Irmã Graciela foi designada para trabalhar no jardim, cuidando dos pequenos arco-íris do milagre de Deus, jamais se cansava de seu esplendor. Os muros do convento erguiam-se acima dela, por todos os lados, como uma montanha de pedra, mas Graciela nunca se sentia aprisionada; em vez disso, sentia-se isolada do terrível mundo exterior, um mundo que jamais queria rever.

A vida no convento fora serena e pacífica. Agora, porém, os pesadelos assustadores convertiam-se em realidade. Seu mundo fora invadido por bárbaros. Expulsaram-na de seu santuário, para o mundo a que renunciara para sempre. E seus pecados ressurgiam, enchendo-a de horror. O mouro voltara. Podia sentir seu bafo quente no rosto. Enquanto lutava com ele, Graciela abriu os olhos, e era o frade quem estava por cima dela, tentando penetrá-la. E ele dizia:

- Pare de resistir, irmã. Vai gostar disso.

- Mamãe! - gritou Graciela. - Mamãe! Socorro!

Capítulo 7

Lucia Carmine sentia-se muito bem enquanto descia pela rua, acompanhada por Megan e Teresa. Era maravilhoso usar de novo roupas femininas, e ouvir o sussurro da seda contra sua pele. Olhou para as outras. As duas andavam nervosamente, desacostumadas às roupas novas parecendo inibidas e embaraçadas na saia e meias. "Parecem que vieram de outro planeta", pensou Lucia. "Certamente não pertencem a este. É como se estivessem usando cartazes que dizem: PEGUEM-ME."

Irmã Teresa era a mais contrafeita. Trinta anos no convento incutiram-lhe um profundo senso de recato, que estava sendo violado pelos eventos que não podiam controlar. Aquele mundo a que pertencera agora parecia irreal. O convento, era real, e ela ansiava voltar ao santuário de seus muros protetores.

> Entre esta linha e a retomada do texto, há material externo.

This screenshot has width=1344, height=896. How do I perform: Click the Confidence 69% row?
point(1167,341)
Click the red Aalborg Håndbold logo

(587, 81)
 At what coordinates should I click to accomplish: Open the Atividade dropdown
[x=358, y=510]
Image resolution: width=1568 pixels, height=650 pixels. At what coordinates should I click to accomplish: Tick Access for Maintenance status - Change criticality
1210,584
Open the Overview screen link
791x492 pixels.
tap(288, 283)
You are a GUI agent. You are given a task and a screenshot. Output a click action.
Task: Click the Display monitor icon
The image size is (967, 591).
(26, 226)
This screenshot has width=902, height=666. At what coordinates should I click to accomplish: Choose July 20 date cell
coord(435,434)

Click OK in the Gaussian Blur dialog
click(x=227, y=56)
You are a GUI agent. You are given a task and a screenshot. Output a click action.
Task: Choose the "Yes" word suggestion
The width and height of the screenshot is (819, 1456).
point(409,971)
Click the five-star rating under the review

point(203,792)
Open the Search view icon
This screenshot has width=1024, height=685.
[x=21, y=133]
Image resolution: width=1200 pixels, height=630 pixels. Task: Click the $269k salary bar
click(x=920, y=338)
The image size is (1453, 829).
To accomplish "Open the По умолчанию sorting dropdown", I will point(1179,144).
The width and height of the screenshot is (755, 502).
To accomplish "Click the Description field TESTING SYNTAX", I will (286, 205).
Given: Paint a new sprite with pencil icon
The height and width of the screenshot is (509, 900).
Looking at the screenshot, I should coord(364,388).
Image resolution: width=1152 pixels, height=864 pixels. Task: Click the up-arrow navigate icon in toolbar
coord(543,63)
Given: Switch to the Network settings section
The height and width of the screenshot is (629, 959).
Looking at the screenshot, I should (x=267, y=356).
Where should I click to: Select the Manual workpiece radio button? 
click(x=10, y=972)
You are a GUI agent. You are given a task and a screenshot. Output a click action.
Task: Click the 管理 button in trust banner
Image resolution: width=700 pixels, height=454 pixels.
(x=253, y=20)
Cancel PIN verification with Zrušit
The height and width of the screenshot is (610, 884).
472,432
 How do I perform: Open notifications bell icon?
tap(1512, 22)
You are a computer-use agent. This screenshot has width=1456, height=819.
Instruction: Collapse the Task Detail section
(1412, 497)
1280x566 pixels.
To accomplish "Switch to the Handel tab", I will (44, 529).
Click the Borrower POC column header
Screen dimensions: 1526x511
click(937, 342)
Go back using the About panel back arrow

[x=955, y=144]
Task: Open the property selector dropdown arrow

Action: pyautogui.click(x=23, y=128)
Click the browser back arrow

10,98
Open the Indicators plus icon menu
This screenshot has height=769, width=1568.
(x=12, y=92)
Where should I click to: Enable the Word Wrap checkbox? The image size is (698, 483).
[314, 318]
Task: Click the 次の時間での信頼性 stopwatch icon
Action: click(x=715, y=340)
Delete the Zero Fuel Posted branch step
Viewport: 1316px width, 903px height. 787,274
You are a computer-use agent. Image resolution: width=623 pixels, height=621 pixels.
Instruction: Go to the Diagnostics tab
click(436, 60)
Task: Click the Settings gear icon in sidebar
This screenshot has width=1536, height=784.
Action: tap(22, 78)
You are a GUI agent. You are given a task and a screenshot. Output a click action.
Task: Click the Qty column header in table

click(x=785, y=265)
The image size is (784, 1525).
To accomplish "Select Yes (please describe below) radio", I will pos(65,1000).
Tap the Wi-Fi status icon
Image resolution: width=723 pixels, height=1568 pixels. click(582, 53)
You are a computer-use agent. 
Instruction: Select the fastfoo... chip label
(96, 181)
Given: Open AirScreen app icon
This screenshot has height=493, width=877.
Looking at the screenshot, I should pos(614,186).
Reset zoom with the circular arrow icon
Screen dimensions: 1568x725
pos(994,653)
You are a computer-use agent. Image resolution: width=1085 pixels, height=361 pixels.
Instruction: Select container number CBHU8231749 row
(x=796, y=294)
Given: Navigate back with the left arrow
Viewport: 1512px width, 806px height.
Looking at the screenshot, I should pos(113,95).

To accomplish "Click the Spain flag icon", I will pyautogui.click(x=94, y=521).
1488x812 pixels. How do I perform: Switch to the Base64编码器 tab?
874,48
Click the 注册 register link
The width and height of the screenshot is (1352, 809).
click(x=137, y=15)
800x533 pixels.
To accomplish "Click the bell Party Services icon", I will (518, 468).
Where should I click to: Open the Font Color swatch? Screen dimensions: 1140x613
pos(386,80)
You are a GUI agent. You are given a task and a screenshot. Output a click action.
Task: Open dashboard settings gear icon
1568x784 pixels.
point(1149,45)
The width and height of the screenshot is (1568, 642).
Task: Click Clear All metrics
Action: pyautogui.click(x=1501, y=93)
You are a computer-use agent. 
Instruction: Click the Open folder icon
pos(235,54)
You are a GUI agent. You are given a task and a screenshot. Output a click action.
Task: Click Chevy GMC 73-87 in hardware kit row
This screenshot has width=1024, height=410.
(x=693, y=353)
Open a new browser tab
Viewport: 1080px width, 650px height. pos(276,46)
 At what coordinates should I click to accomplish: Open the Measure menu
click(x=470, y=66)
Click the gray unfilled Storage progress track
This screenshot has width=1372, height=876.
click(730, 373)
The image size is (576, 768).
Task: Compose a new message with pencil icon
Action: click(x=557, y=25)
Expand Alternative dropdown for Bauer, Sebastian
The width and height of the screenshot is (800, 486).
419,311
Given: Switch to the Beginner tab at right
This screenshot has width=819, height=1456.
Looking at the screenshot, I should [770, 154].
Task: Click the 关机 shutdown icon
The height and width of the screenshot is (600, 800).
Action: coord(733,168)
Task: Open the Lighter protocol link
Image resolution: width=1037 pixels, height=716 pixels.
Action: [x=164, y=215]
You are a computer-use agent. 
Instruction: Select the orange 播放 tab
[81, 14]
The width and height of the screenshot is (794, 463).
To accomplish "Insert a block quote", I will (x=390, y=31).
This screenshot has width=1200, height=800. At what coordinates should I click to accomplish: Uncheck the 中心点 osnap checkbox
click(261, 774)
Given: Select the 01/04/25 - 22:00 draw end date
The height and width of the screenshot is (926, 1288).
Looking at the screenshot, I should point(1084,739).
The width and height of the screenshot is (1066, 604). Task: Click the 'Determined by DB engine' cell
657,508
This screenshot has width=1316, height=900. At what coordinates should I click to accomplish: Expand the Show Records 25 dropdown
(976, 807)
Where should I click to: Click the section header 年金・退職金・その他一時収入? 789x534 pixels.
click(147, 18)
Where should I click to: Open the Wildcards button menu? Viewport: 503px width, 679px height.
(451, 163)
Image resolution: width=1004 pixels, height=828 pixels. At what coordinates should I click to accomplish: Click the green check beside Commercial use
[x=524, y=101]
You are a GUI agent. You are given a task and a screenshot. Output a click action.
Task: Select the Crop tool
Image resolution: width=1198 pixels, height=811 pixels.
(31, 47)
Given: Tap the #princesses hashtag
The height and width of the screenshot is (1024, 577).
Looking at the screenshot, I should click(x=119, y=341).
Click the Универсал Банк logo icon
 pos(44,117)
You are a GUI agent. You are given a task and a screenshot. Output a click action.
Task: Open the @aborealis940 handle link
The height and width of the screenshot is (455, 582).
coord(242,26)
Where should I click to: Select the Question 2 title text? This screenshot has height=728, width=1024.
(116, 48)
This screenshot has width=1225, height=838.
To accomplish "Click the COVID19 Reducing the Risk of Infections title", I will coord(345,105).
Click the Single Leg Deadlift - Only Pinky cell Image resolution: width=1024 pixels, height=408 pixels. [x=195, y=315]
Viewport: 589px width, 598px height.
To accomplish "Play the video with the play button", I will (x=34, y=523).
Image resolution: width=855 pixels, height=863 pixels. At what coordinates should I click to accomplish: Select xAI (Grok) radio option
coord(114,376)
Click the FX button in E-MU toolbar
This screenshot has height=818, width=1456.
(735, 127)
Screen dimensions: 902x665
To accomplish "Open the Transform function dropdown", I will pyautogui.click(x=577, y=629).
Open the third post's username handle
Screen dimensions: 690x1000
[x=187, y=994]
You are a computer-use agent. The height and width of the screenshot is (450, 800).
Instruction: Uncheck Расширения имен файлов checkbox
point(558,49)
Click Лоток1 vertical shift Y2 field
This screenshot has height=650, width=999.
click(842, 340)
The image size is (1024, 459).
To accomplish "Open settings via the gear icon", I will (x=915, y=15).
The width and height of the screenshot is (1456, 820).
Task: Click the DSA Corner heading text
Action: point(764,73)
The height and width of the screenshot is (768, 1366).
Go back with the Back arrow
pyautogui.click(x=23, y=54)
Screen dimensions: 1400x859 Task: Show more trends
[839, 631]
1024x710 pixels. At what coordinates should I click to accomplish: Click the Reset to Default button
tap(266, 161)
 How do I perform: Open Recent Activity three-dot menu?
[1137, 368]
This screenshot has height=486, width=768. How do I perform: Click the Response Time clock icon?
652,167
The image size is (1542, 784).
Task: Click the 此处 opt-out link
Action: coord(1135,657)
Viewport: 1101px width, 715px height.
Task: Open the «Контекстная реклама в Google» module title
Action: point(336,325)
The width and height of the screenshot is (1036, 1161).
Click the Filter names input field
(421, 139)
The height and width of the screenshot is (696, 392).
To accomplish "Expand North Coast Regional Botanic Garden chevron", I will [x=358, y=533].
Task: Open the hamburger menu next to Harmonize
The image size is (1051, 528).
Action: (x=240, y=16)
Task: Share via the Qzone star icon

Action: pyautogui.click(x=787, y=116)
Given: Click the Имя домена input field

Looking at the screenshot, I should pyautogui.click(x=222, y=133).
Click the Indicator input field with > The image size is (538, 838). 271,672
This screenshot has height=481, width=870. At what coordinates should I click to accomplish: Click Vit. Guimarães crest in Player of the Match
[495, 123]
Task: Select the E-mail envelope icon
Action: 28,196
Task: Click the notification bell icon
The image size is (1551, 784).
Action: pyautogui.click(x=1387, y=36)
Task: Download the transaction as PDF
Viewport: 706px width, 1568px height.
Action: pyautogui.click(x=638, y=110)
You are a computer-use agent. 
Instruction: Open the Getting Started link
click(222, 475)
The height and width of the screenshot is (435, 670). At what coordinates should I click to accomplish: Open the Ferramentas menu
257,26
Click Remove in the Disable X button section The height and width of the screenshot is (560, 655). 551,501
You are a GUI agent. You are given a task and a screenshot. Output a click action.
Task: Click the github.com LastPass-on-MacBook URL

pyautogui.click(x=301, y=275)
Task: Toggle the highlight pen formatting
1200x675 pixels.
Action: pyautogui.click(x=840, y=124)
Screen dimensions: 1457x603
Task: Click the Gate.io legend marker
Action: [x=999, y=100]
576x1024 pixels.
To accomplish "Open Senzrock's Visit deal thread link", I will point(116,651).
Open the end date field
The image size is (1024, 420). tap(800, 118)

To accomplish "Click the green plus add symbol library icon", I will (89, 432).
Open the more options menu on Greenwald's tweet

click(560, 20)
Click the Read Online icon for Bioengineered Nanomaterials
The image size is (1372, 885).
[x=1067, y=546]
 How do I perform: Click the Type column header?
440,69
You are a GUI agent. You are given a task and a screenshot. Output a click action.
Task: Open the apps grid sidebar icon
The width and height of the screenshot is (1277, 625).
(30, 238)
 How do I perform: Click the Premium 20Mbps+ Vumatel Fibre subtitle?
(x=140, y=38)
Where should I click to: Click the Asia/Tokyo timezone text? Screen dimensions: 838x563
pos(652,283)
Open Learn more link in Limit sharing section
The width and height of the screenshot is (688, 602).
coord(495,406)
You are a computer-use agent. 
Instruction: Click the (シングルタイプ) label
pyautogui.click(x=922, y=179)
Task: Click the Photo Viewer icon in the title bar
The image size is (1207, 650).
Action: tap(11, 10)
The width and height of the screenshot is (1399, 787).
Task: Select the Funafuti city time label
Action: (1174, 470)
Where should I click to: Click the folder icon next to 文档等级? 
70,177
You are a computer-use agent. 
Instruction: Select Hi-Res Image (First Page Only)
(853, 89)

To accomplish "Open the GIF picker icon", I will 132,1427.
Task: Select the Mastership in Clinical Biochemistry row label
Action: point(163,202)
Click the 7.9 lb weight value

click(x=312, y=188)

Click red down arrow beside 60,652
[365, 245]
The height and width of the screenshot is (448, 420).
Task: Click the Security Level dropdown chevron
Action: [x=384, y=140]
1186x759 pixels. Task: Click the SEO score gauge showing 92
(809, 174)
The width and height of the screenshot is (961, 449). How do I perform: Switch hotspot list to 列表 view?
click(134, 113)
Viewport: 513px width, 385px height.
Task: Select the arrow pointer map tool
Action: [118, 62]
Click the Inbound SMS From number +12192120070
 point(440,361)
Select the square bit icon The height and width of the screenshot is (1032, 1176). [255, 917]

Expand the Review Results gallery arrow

Megan estava consciente de que os homens a contemplavam enquanto descia pela rua e corou. Vivera num mundo de mulheres por tanto tempo que esquecera como era ver um homem, muito menos observar um a sorrir-lhe. Era embaraçoso, indecente… excitante. Os homens despertavam sensações que Megan sepultara há muito tempo. Pela primeira vez em anos, estava consciente de sua feminidade.

Estavam passando pelo bar que haviam visto na ida, e a música saíra estrondosa para a rua. Como fora mesmo que frei Carrillo chamara? Rock and roll. "Muito popular entre os jovens." E, subitamente, Megan compreendeu o que era. Ao passarem pelo cinema, o frade dissera: "É vergonhoso o que o cinema tem permissão para mostrar hoje em dia. Esse filme é pura pornografia. Os atos mais pessoais e intimos são apresentados, para todos verem."

O coração de Megan começou a bater mais depressa. Se frei Carrillo passara os últimos vinte anos encerrado num mosteiro, como podia saber sobre a música de rock ou o que o cinema exibia? Alguma coisa estava terrivelmente errada.

Virou-se para Lucia e Teresa e disse, em tom de urgência:

- Precisamos voltar à loja.

Elas observaram enquanto Megan se virava correndo, depois a seguiram.